論文紹介

第9回論文紹介(2007.6更新)

グループ名
遺伝子実験施設 遺伝子解析学
著者
奥田賢治、中村崇裕、杉田護、清水敏之、鹿内利治
タイトル(英)
A pentatricopeptide repeat protein is a site recognition factor in chloroplast RNA editing.
タイトル(日)
Pentatricopeptide repeatタンパク質は葉緑体RNA編集の編集部位認識因子である
発表された専門誌
J. Biol. Chem. 281 (49), 37661-37667 (2006)

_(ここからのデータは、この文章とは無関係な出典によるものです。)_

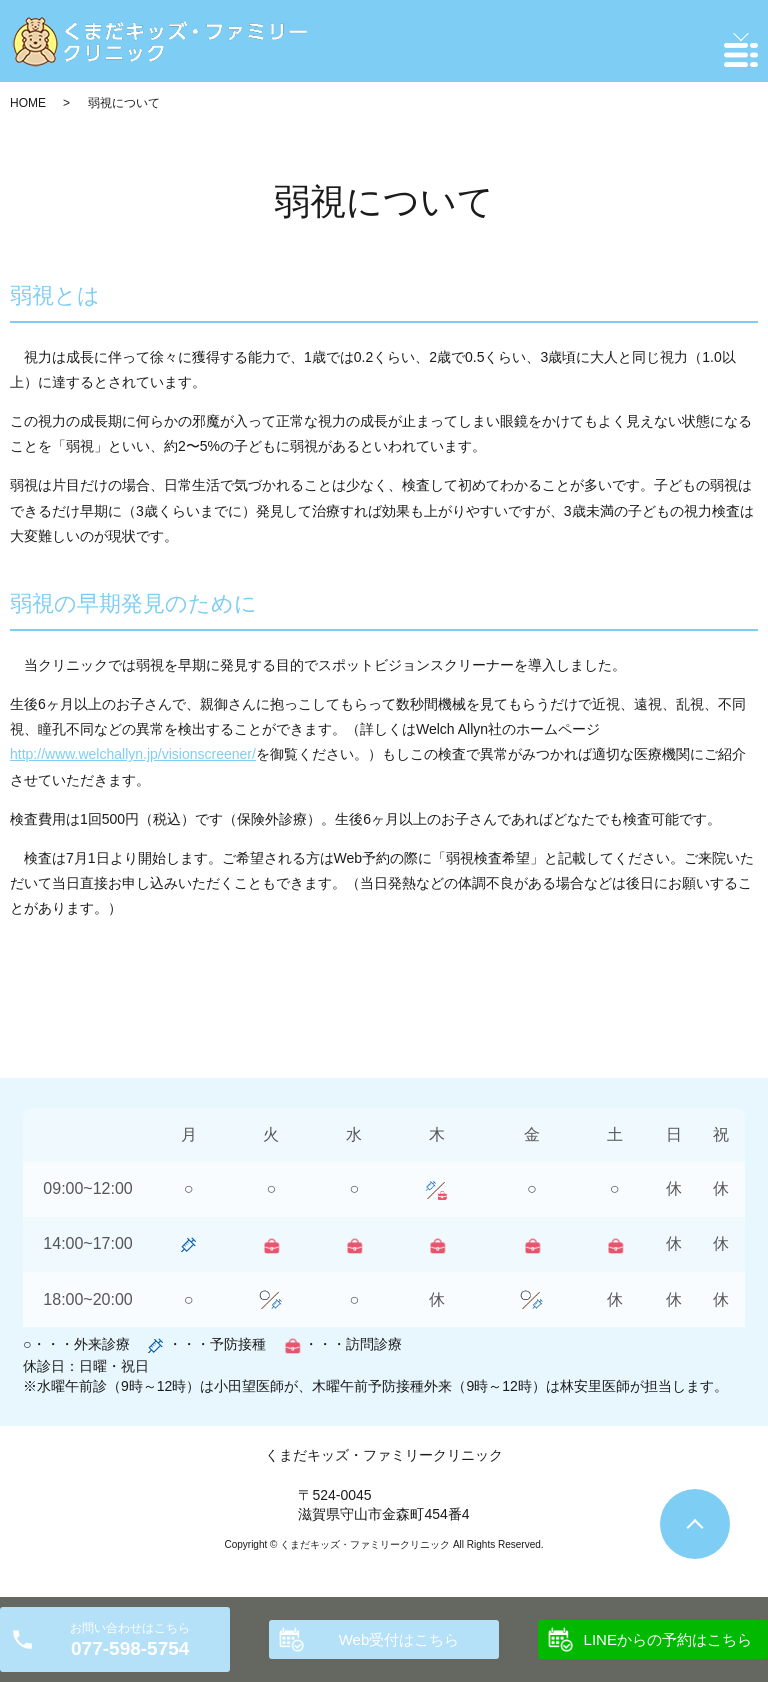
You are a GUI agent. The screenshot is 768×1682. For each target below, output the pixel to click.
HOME (28, 103)
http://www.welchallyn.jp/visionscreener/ (133, 754)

RNA編集はオルガネラmRNAの特定のシチジン(C)をウリジン(U)に変換する重要な転写後制御プロセスであることが知られている。2005年に鹿内グループ(九大)によって葉緑体RNA編集欠損変異株crr4がシロイヌナズナから単離された。crr4 は葉緑体ndhD mRNAのRNA編集部位(ndh D-1)でのRNA編集が全く起こらない変異株である(Koreta et al. Nature 433, 326-330, 2005)。その原因遺伝子産物であるCRR4タンパク質は11個のpentatricopeptide repeat(PPR)モチーフをもつPPRタンパク質であるが、本論文では先ずCRR4タンパク質のN末端トランジット配列と緑色蛍光タンパク質(GFP)を融合させたキメラタンパク質が葉緑体に輸送されることを明らかにした(図1)。このことはCRR4タンパク質が葉緑体に局在するPPRタンパク質であることを示している。さらに、大腸菌の中で発現させた組み換えCRR4タンパク質がndh D-1部位の上流25ヌクレオチドから下流10ヌクレオチドの領域に特異的に結合することをRNAゲルシフト法で明らかにした。またRNA編集部位CはCRR4タンパク質の結合に必須でないことも明らかにした。以上の観察結果から、我々はCRR4タンパク質が葉緑体のRNA編集の部位認識因子として機能しているPPRタンパク質であると結論した。

図1:

CRR4は11個のPPRモチーフをもつ葉緑体局在蛋白質である。

図2:

CRR4は未同定のRNA編集酵素と相互作用 してndhD pre-mRNAの編集部位周辺に特異的に 結合する。